**What this task involves**.
Return the entries below in full. Keep every word as it is.
*** Exercise data ***
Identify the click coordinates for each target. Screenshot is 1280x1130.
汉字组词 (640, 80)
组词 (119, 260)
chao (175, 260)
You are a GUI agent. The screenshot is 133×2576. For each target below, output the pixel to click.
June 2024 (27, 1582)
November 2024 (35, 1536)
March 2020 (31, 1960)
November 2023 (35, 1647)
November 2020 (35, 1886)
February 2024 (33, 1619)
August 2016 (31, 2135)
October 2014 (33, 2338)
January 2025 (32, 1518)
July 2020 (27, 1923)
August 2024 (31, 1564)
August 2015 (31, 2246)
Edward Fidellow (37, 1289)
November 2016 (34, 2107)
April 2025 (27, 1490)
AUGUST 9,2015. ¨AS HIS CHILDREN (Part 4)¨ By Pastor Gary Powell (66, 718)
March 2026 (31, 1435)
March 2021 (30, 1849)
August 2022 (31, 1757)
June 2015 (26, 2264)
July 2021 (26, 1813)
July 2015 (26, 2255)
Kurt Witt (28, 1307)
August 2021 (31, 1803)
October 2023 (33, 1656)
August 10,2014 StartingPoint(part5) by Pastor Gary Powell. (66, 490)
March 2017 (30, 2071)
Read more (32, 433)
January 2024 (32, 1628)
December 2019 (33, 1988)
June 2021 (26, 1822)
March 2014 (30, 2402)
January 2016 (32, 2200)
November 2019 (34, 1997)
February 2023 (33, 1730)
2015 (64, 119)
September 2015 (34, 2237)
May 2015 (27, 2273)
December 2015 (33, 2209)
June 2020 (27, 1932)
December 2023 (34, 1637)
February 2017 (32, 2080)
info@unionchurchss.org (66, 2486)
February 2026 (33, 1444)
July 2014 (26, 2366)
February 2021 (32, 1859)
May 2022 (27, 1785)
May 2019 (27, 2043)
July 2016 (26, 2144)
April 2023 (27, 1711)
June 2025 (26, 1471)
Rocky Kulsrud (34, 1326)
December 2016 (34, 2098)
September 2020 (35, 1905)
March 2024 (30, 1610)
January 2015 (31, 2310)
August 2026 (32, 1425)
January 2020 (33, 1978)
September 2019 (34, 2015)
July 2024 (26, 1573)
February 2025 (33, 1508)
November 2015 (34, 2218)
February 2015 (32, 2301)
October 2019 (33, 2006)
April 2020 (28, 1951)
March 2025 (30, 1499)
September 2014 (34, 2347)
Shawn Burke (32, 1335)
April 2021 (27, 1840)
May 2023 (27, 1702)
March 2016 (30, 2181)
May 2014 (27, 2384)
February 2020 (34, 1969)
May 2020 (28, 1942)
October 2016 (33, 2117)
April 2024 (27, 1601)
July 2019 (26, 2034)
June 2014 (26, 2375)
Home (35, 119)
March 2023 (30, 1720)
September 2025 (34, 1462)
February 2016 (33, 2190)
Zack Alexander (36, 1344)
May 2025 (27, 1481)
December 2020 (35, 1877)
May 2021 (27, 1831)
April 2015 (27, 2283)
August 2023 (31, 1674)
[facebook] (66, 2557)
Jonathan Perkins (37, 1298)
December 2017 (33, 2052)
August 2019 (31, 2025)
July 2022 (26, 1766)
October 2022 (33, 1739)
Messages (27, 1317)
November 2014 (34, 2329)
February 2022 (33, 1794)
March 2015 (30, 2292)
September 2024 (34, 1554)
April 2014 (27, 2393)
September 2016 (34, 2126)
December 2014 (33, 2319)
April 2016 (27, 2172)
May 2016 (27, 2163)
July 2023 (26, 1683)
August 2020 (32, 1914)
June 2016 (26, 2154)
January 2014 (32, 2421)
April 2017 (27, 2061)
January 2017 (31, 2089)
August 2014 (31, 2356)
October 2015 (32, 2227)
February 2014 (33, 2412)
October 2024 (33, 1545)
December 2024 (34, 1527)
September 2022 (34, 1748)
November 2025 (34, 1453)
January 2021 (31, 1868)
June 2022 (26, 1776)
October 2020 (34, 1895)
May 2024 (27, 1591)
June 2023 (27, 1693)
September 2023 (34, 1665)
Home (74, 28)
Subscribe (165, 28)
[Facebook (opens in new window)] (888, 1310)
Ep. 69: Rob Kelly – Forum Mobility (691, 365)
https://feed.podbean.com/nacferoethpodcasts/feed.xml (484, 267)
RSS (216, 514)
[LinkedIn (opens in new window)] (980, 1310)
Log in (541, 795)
*** End of Exercise data ***
**Task output**.
Identify the click coordinates for each target. Screenshot is 1280x1130.
汉字组词 (640, 80)
组词 (119, 260)
chao (175, 260)
You are a GUI agent. The screenshot is 133×2576. For each target below, output the pixel to click.
June 2024 (27, 1582)
November 2024 (35, 1536)
March 2020 (31, 1960)
November 2023 (35, 1647)
November 2020 (35, 1886)
February 2024 (33, 1619)
August 2016 (31, 2135)
October 2014 (33, 2338)
January 2025 (32, 1518)
July 2020 (27, 1923)
August 2024 (31, 1564)
August 2015 (31, 2246)
Edward Fidellow (37, 1289)
November 2016 (34, 2107)
April 2025 (27, 1490)
AUGUST 9,2015. ¨AS HIS CHILDREN (Part 4)¨ By Pastor Gary Powell (66, 718)
March 2026 (31, 1435)
March 2021 (30, 1849)
August 2022 (31, 1757)
June 2015 (26, 2264)
July 2021 (26, 1813)
July 2015 (26, 2255)
Kurt Witt (28, 1307)
August 2021 (31, 1803)
October 2023 (33, 1656)
August 10,2014 StartingPoint(part5) by Pastor Gary Powell. (66, 490)
March 2017 (30, 2071)
Read more (32, 433)
January 2024 (32, 1628)
December 2019 (33, 1988)
June 2021 (26, 1822)
March 2014 (30, 2402)
January 2016 (32, 2200)
November 2019 (34, 1997)
February 2023 (33, 1730)
2015 (64, 119)
September 2015 (34, 2237)
May 2015 (27, 2273)
December 2015 (33, 2209)
June 2020 (27, 1932)
December 2023 (34, 1637)
February 2017 (32, 2080)
info@unionchurchss.org (66, 2486)
February 2026 (33, 1444)
July 2014 (26, 2366)
February 2021 (32, 1859)
May 2022 (27, 1785)
May 2019 (27, 2043)
July 2016 (26, 2144)
April 2023 (27, 1711)
June 2025 (26, 1471)
Rocky Kulsrud (34, 1326)
December 2016 (34, 2098)
September 2020 (35, 1905)
March 2024 (30, 1610)
January 2015 (31, 2310)
August 2026 (32, 1425)
January 2020 (33, 1978)
September 2019 (34, 2015)
July 2024 (26, 1573)
February 2025 (33, 1508)
November 2015 (34, 2218)
February 2015 (32, 2301)
October 2019 (33, 2006)
April 2020 (28, 1951)
March 2025 (30, 1499)
September 2014 (34, 2347)
Shawn Burke (32, 1335)
April 2021 (27, 1840)
May 2023 (27, 1702)
March 2016 (30, 2181)
May 2014 (27, 2384)
February 2020 (34, 1969)
May 2020 (28, 1942)
October 2016 (33, 2117)
April 2024 (27, 1601)
July 2019 (26, 2034)
June 2014 (26, 2375)
Home (35, 119)
March 2023 (30, 1720)
September 2025 (34, 1462)
February 2016 (33, 2190)
Zack Alexander (36, 1344)
May 2025 (27, 1481)
December 2020 (35, 1877)
May 2021 (27, 1831)
April 2015 (27, 2283)
August 2023 (31, 1674)
[facebook] (66, 2557)
Jonathan Perkins (37, 1298)
December 2017 (33, 2052)
August 2019 (31, 2025)
July 2022 (26, 1766)
October 2022 (33, 1739)
Messages (27, 1317)
November 2014 (34, 2329)
February 2022 (33, 1794)
March 2015 (30, 2292)
September 2024 (34, 1554)
April 2014 (27, 2393)
September 2016 (34, 2126)
December 2014 (33, 2319)
April 2016 (27, 2172)
May 2016 (27, 2163)
July 2023 (26, 1683)
August 2020 (32, 1914)
June 2016 (26, 2154)
January 2014 (32, 2421)
April 2017 (27, 2061)
January 2017 (31, 2089)
August 2014 (31, 2356)
October 2015 (32, 2227)
February 2014 (33, 2412)
October 2024 (33, 1545)
December 2024 (34, 1527)
September 2022 (34, 1748)
November 2025 (34, 1453)
January 2021 (31, 1868)
June 2022 (26, 1776)
October 2020 (34, 1895)
May 2024 (27, 1591)
June 2023 (27, 1693)
September 2023 (34, 1665)
Home (74, 28)
Subscribe (165, 28)
[Facebook (opens in new window)] (888, 1310)
Ep. 69: Rob Kelly – Forum Mobility (691, 365)
https://feed.podbean.com/nacferoethpodcasts/feed.xml (484, 267)
RSS (216, 514)
[LinkedIn (opens in new window)] (980, 1310)
Log in (541, 795)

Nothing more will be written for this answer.